_Task list_
1. Answer these from the article on Oregon's drug restrictions:
(a) How many patients did the doctor at the veterans home treat with the malaria drug?
(b) On what date was the Oregon Board of Pharmacy's original rule issued?
(c) What ages were the first two men who fell ill at the Oregon Veterans' Home?
2. Rewrite part of the article on Oregon's drug restrictions, beginning at the words "After pushback against" and stopping after "more got sick.". Swap out "long-term care facilities" and put "nursing homes" in its place.

_Reading passage_

*** Block opens ***

Oregon relaxes new restrictions on drugs to fight virus
SALEM, Ore. (AP) — A doctor at a veterans home in Lebanon used a malaria drug to treat eight patients there for coronavirus, but said a state rule enacted last month would prevent him from treating any more veterans there.
After pushback against the Oregon Board of Pharmacy’s March 25 rule, the board amended it on Wednesday to allow the drug to be used not only in hospitals for confirmed COVID-19 cases, but also long-term care facilities like the Oregon Veterans’ Home in Lebanon.
Hydroxychloroquine and a similar drug, chloroquine, showed encouraging signs in small, early tests against the coronavirus but has not proved safe or effective for this in any major scientific studies yet. It’s approved now for treating malaria, lupus and rheumatoid arthritis.
In the second week of March, the first cases of the coronavirus began emerging at the Oregon Veterans’ Home in Lebanon, Oregon, when two men in their 80s fell ill with COVID-19. Then more got sick.

*** Block closes ***

_Data excerpt_
*** Block opens ***

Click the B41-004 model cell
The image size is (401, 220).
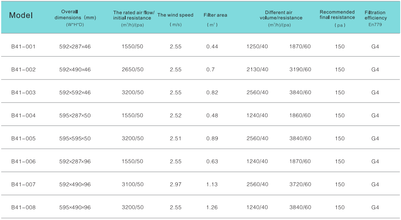point(23,116)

*** Block closes ***

_Task-by-task results_
1.
(a) Eight.
(b) March 25.
(c) In their 80s.

2.
After pushback against the Oregon Board of Pharmacy’s March 25 rule, the board amended it on Wednesday to allow the drug to be used not only in hospitals for confirmed COVID-19 cases, but also nursing homes like the Oregon Veterans’ Home in Lebanon.
Hydroxychloroquine and a similar drug, chloroquine, showed encouraging signs in small, early tests against the coronavirus but has not proved safe or effective for this in any major scientific studies yet. It’s approved now for treating malaria, lupus and rheumatoid arthritis.
In the second week of March, the first cases of the coronavirus began emerging at the Oregon Veterans’ Home in Lebanon, Oregon, when two men in their 80s fell ill with COVID-19. Then more got sick.